Христианство погибло и язычество восстановилось уже давным-давно, с Возрождения. И снова мир погибнет – и опять будет Средневековье, ужас, покаяние, отчаяние…
14/27 января.
Был секретарь Чешск [ого] посольства-5000 фр. от Бенеша168 и приглашение переехать в Тшебову. Деньги взял чуть не со слезами от стыда и горя.
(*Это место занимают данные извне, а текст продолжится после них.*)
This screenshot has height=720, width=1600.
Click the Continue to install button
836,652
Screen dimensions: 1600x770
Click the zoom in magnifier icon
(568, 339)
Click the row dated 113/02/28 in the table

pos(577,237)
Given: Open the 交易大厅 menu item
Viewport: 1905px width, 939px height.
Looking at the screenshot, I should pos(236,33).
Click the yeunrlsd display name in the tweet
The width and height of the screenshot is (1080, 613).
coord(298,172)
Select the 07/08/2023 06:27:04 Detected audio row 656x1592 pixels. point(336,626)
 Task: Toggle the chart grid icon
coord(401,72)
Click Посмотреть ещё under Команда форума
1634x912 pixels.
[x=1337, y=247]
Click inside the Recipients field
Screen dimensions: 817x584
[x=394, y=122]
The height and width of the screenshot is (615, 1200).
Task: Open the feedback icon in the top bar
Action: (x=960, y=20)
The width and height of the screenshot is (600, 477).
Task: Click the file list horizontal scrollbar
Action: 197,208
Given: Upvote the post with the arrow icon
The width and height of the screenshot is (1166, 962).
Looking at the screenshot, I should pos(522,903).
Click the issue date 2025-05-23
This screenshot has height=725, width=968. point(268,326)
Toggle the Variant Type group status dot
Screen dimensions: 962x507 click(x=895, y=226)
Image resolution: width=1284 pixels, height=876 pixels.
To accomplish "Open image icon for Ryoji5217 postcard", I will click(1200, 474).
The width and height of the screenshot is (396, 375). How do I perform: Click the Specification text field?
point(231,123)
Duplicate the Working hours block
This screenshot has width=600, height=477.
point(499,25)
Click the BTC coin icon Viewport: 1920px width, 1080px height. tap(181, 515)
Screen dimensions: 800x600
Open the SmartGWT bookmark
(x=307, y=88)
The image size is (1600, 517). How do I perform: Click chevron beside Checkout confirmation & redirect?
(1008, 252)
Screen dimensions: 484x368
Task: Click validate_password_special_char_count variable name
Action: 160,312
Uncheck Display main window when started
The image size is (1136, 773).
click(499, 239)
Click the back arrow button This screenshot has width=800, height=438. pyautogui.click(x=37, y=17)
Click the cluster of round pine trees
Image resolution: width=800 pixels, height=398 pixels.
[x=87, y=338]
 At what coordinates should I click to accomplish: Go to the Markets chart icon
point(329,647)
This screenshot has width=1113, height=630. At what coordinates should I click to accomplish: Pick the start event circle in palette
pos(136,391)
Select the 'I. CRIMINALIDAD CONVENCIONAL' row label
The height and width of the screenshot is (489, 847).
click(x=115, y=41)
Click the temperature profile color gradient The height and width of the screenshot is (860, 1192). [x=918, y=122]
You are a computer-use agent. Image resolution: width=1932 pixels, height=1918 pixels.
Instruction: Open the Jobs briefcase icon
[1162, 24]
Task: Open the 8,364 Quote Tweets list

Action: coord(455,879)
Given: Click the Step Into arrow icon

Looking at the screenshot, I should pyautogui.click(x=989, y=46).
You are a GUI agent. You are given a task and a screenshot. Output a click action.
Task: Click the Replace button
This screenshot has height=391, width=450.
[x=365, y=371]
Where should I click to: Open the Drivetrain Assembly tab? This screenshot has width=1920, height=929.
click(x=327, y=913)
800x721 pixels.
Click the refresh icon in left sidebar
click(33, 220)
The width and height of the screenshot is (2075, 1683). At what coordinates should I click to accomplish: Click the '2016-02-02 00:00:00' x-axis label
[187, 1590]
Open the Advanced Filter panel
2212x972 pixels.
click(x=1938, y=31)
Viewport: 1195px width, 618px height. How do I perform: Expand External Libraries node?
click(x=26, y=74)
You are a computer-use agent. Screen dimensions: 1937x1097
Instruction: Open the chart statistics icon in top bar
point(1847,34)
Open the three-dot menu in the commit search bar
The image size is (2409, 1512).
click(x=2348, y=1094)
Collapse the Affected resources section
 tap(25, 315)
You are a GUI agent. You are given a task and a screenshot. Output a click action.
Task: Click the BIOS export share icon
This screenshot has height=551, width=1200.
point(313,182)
О Тшебове подумаю.
15/28 января.
Послал Гутману отказ от сотрудничества в качестве поставщика статей для "Утра", предложил 2 рассказа в месяц за 1600 фр. Гутман мое "Еще об итогах" сократил и местами извратил. Пишу "революция" – он прибавляет "коммунистическая". О Горьком все выкинул. […]
У Карташевых был Струве. Тянет меня в Прагу неистово.
16/29 января.
Дождь, темно, заходил к Мережковским. Он спал (пять часов дня) – после завтрака у Клода Фарера.169 Фарер женат на актрисе Роджерс, когда-то игравшей в Петерб. Она только что получила письмо от Горького: "В Россию, верно, не вернусь, переселяюсь в горные селения… Советский минотавр стал нынче мирным быком…" Какой мерзавец-ни шагу без цели! Все это, конечно, чтобы пошла весть о его болезни, чтобы парализовать негодование (увы, немногих!) за его работу с большевиками и чтобы пустить слух, что советская власть "эволюционирует". И что же, Роджерс очень защищала его.